All of a sudden receiving “forbidden” error on reverse proxy

Hey all, so I have two pages in Netlify sitting behind proxies that are set up on another server. They have been working all along but all of a sudden today they are throwing the following error:

{
  "kind": "Status",
  "apiVersion": "v1",
  "metadata": {
    
  },
  "status": "Failure",
  "message": "forbidden: User \"system:anonymous\" cannot get path \"/starting-drone-business/\"",
  "reason": "Forbidden",
  "details": {
    
  },
  "code": 403
}

It’s Black Friday so I’m not sure if traffic has anything to do with it. This seems like an issue on Netlify and support with the other host confirmed thinks the same thing. Really kind of desperate here any ideas?

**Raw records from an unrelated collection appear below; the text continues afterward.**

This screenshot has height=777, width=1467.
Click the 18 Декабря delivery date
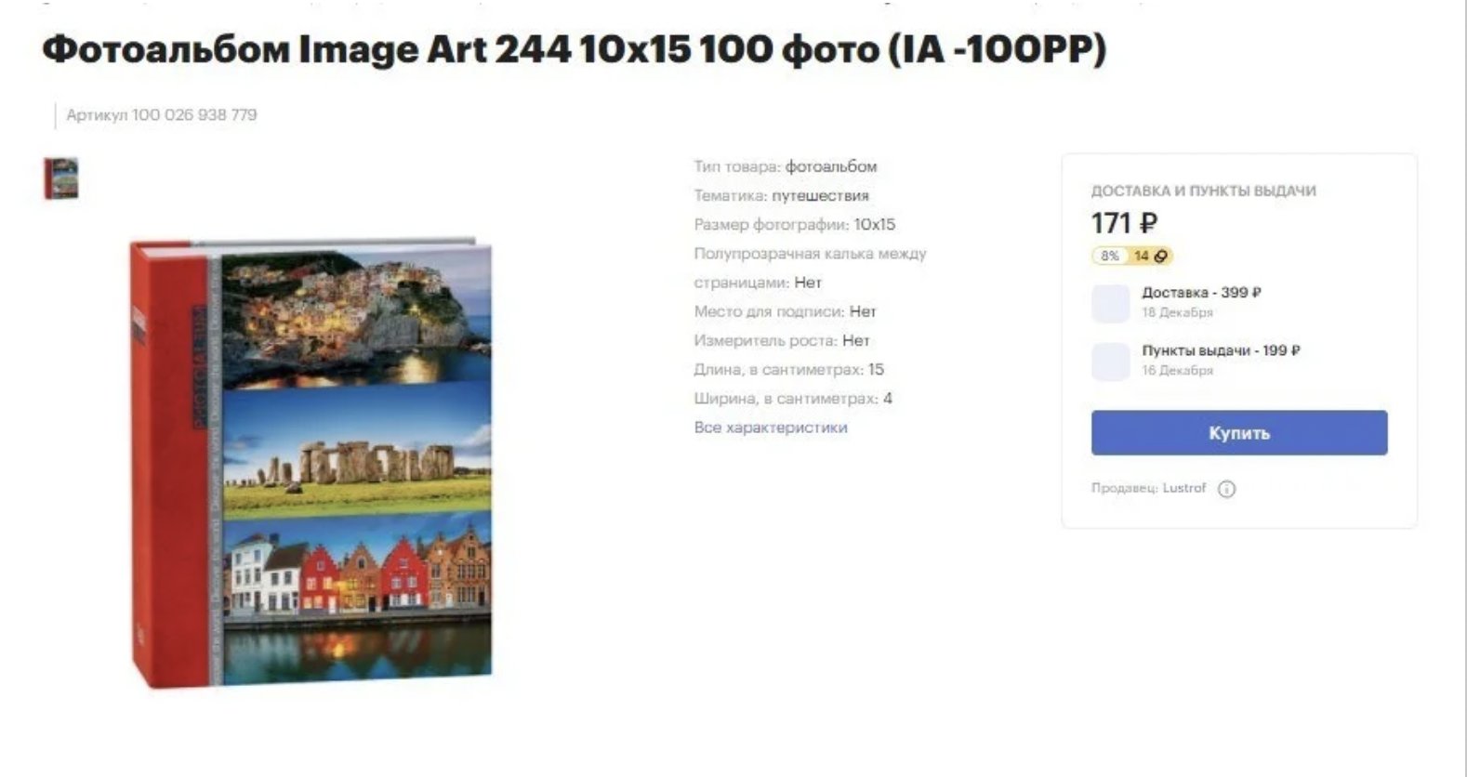(x=1177, y=312)
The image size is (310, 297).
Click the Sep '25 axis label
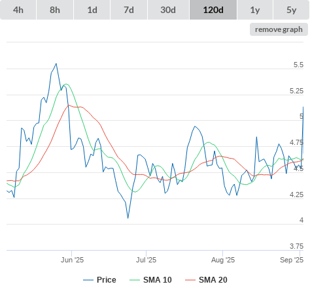[x=292, y=260]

Hi, @kmcaloon, can you give us an example URL which is returning the 403 response? Also, the x-nf-request-id header for the HTTP response with the 403 would also be helpful. Would you please share that with us as well?

Finally, I must point out that we don’t support using a proxy in front of our CDN as documented here:

Quoting that page:

Required best practices

Netlify’s CDN works best when it is used directly without firewalls, proxies, or other CDNs in front of it. Your sites should have DNS configured as described in our documentation. We may require you to reconfigure your sites and DNS per our recommendations before we can assist with networking issues.

Hi @luke, thanks for getting back to me.

So we temporarily disabled the proxy when it started giving the error. I just reenabled and now the page is actually showing up: https://www.dartdrones.com/starting-drone-business.

Don’t know if this helps at this point, but here is the header value you asked for: 57485e40-64cb-4978-ad12-1ae90ac52ddd-1490649

If we did need to serve the content behind a proxy what options might we have?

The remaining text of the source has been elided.